SHORT EXERCISE
Copy out the rows starting with the line that contains "How do I perform: Open" and going on through the line that contains "coord(19,130)", including both of those lines. Leave the pictures out.

TASK MATERIAL
□ □ □ □ □

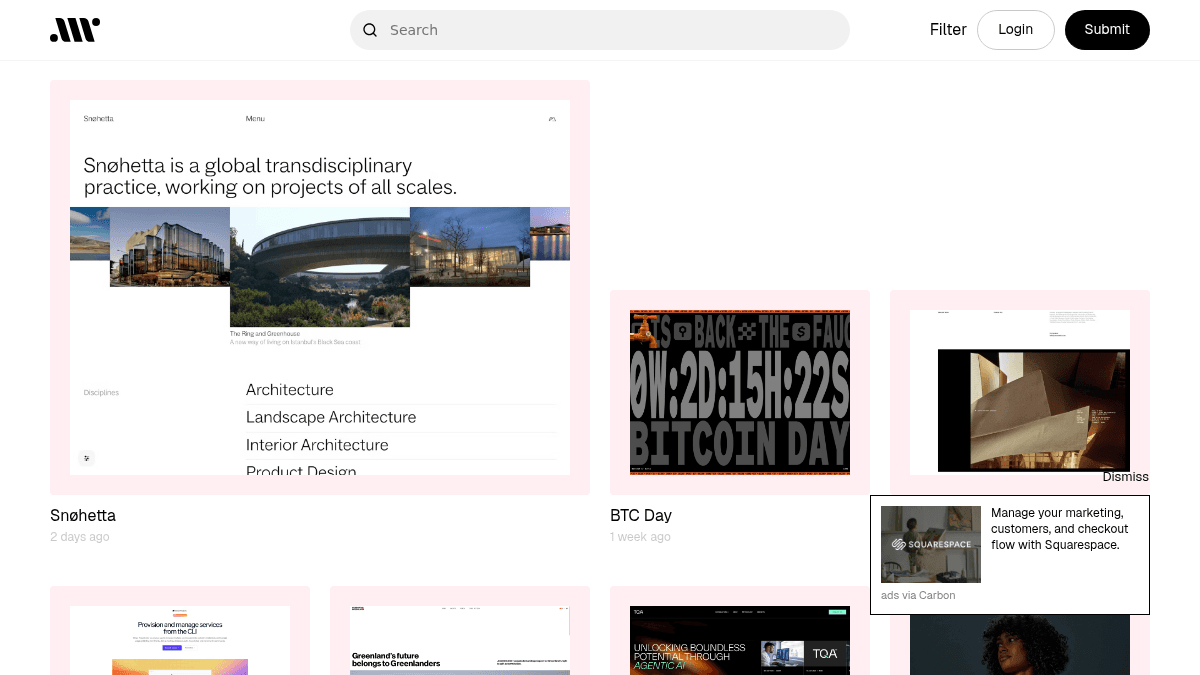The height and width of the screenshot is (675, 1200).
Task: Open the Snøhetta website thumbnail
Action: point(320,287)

□ □ □ □ □

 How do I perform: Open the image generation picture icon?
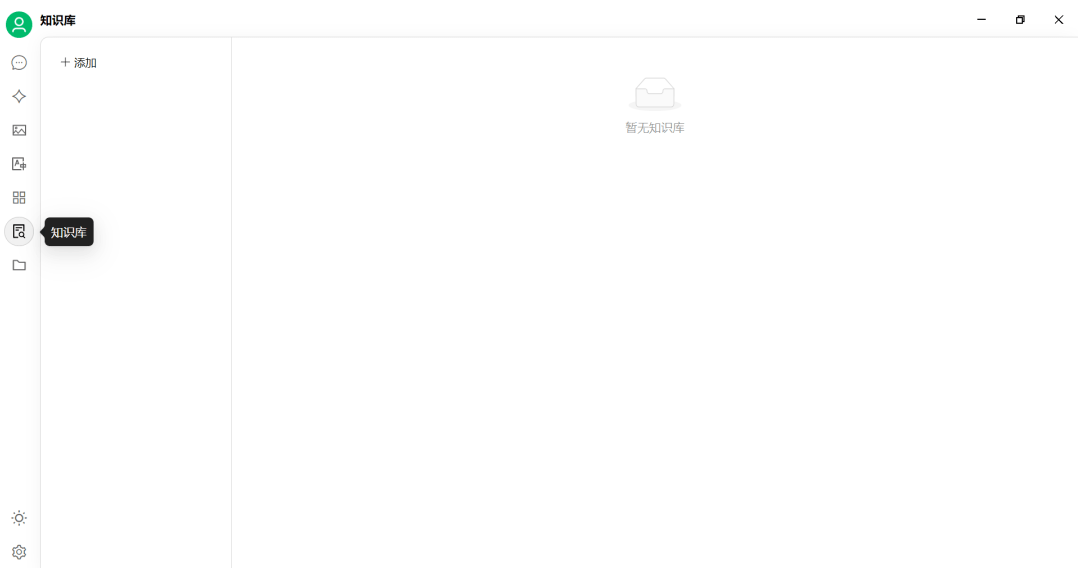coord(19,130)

□ □ □ □ □

FINAL RESULT
 How do I perform: Open the image generation picture icon?
coord(19,130)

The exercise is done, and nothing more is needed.